Provided passage —

In the evening when Nisse, Berth, and Örjan went for dinner, I was sitting with a young guy named Matti Rapila Andersson, a photographer and skier who was also up for work. Matti got to stay 11 days in the mountains, the lucky dog. Both feeling high on life, we got to talking. He showed me his photographs and told me stories about from where they came. One of an island of forest in the Moroccan desert burst from the page, an ode to the force of life in hostile environments. It can be seen here in his collection (t)here is (ho)me: http://www.rapila.se/there-is-home/. Our conversation rambled through nature, work, and whatever emerged. After dinner the men returned and we talked and had beers until late at night. There I was in the afternoon expecting a quiet early night in, and instead I was welcomed by a party!
The generosity and kindred spirits of these people left me feeling so good. I am no loner in the way of thought, there are so many people on the life-train I’m riding, and I am always grateful to meet them, to invigorate the senses and the intellect with stories and debate, and then to carry on, new lessons breaching my consciousness.


In the morning, after a delicious breakfast thanks to Nisse, I was off. Skiing on, I thought if the himalaya, over four times the size of these scandinavian titans. No matter about size, here the peaks rise right off the atlantic coast and the grace of mountains swimming in snow from floor to summit is overwhelming to me, an earthbound amoeba on plastic planks towing my life in a sled.
The morning brought me up and over a small pass with beautiful blue ice that glinted when the mountain mist parted for the sun. This blue on the crest of the pass is the headwaters of Kalix River, meandering arm-in-arm with Torne to the sea, but at the moment in a winter stasis.
In the afternoon I took a shortcut over a low ridge that promised some fresh powder on the downslope. At Kebnekaise I was made aware that avalanche danger was high because of warm days in February and high winds making solid crusts that can break and slide. Staying low and on southwestern slopes was best, but I could see a few places where slides had happened. Nonetheless I made it over the ridge and descended into a wonderland of a valley, rimmed by the kebnekaise massif on one side and a long wall of mountains with rolls of cliff dropping to valley bottom.
The turns going down felt the height of living, as though I was enveloped in the immensity of granite and snow upon which the friction that had caused my legs such expenditure of effort no longer had the power to keep me in place. Skiing downhill is as close as I’ve ever been to flying on my own two legs, and too fleeting it is. As I came to a stop in the rolling flats, I laughed at myself for skiing a 500km approach to make these sweet turns. It was all worth it.

Data —
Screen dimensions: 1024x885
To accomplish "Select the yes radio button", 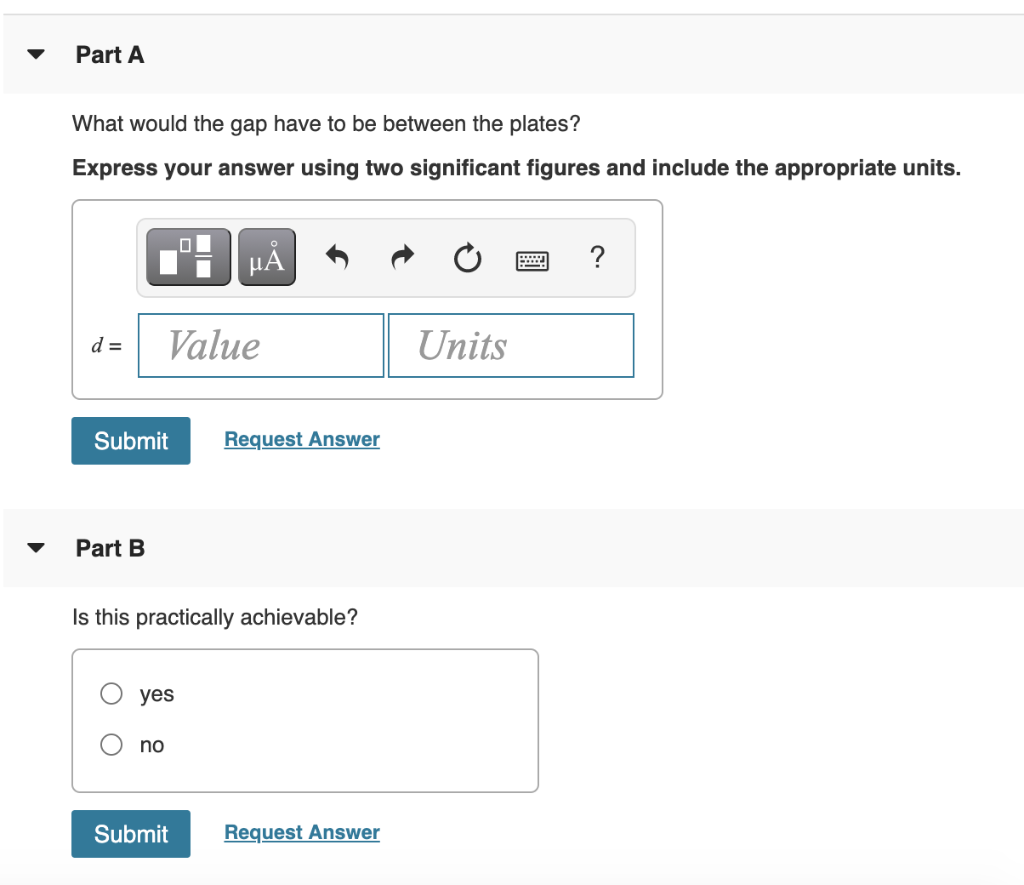I will (111, 693).
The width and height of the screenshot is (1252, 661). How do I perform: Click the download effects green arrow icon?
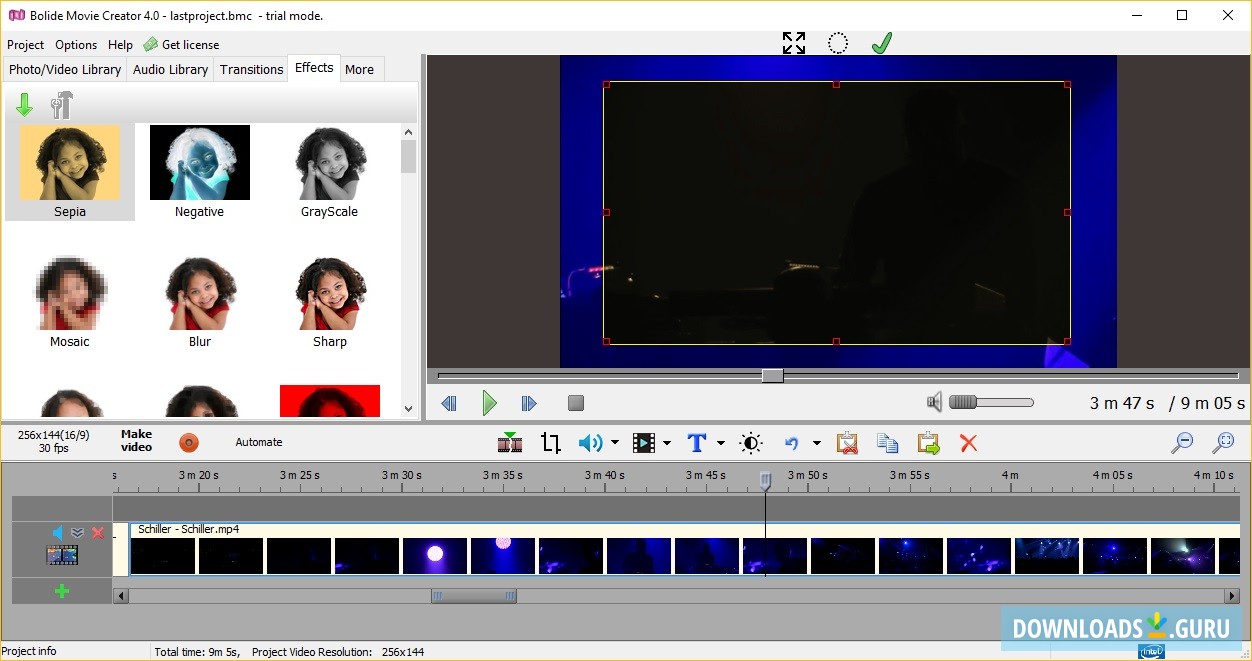(x=24, y=104)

Exercise goal — Rewrite the ski-touring account starting at "In the morning, after" and ending at "a winter stasis.", switching "pass" to "col" throughout.

Exercise output —
In the morning, after a delicious breakfast thanks to Nisse, I was off. Skiing on, I thought if the himalaya, over four times the size of these scandinavian titans. No matter about size, here the peaks rise right off the atlantic coast and the grace of mountains swimming in snow from floor to summit is overwhelming to me, an earthbound amoeba on plastic planks towing my life in a sled.
The morning brought me up and over a small col with beautiful blue ice that glinted when the mountain mist parted for the sun. This blue on the crest of the col is the headwaters of Kalix River, meandering arm-in-arm with Torne to the sea, but at the moment in a winter stasis.